In my opinion, even though arbitrary conflicts of terms and conditions
with other licenses are acceptable (if unfortunate), arbitrarily
refusing to allow code into or out of the commons where no actual
conflict of terms and conditions exists is un-free. I suppose it is
un-necessarily abridging the freedom to modify.

To continue your analogy, this is a ghetto where people may enter and
leave freely as long as they strip themselves of all possessions and
clothing, with no exceptions. Nothing is stolen, no taxes are levied,
everything you leave behind will still be there if and when you return
or exit, but you can't take anything with you in either direction. More
importantly, there is no reason for it except control-freakery. This may
fit some theoretical definition of freedom, but do you truly not see a
problem here?

> Nothing in open source has ever, to date, barred the creation of badly
> conceived commonses that will likely eventually fall flat on their
> faces.
>   The proper remedy, IMVAO, is to watch and _find out_ whether
> they fall flat on their faces.  And meanwhile, you're free to tell
> people "That's a sucky licence."  News flash:  The OSI approved list
> includes many sucky licences, already.

True, but on this list we've occasionally discouraged sucky licenses
from completing the approval process. And as I said, I think that these
licenses are not just sucky, but also mildly un-free, even though the
OSD does not currently exclude this particular flavor of un-freedom.

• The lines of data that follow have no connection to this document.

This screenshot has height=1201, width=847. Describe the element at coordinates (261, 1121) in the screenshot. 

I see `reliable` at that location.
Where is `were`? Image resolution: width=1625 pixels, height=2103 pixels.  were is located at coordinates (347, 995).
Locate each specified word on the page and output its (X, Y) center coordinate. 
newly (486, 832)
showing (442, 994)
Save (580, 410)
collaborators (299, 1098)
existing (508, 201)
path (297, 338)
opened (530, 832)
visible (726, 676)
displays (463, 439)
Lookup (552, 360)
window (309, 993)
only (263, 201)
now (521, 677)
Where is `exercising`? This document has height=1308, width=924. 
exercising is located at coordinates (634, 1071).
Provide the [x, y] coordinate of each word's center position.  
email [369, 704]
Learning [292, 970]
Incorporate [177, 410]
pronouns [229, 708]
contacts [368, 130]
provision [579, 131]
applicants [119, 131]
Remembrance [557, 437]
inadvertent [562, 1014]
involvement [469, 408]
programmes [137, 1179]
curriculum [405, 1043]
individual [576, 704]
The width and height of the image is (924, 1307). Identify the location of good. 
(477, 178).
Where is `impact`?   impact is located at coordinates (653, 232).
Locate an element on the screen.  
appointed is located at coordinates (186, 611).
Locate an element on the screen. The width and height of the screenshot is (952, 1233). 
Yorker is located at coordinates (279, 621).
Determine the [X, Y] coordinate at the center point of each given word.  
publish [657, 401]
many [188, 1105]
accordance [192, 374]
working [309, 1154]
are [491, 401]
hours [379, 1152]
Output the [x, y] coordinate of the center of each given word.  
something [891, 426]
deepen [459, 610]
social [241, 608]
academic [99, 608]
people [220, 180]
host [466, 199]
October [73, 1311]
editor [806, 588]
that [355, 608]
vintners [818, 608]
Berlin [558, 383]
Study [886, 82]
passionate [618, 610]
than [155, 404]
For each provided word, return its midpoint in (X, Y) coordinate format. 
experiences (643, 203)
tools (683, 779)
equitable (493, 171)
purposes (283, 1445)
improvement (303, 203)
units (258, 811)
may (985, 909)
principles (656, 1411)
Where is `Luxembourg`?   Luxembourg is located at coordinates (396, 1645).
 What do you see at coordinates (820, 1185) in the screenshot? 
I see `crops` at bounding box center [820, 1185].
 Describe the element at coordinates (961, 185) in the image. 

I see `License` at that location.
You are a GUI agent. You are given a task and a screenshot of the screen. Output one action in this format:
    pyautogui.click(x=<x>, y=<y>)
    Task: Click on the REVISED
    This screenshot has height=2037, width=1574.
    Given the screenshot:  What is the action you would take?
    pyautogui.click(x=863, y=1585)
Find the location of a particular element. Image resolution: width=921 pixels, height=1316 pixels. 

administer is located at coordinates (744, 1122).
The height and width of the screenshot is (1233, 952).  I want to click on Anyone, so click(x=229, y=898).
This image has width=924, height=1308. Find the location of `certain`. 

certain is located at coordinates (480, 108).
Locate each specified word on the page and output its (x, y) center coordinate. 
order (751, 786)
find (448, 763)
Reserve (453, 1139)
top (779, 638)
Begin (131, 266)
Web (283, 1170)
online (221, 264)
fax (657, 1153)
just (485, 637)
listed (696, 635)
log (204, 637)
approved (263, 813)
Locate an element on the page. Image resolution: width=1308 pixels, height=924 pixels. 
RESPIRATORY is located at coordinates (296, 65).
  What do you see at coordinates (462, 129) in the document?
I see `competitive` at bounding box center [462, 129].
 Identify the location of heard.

> > Or perhaps this: A license may not discriminate against other licenses
> > or groups of licenses.
> Nice can of worms you have there.  Make sure you have plenty of room.
> ;->

I don't really think this is a can of worms. I've repeatedly stated that
incompatibilities aren't objectionable in and of themselves. I just
think there is a difference between a license that is incompatible with
other licenses (for example reciprocal licenses) due to a conflict of
terms and conditions and one that baldly says "the GPL is excluded" or
"reciprocal licenses are excluded".

In this case, of course, what I object to is the MS-PL excluding *all*
other licenses from source distributions, which though it is certainly
even-handed in it's contempt, I still find discriminatory.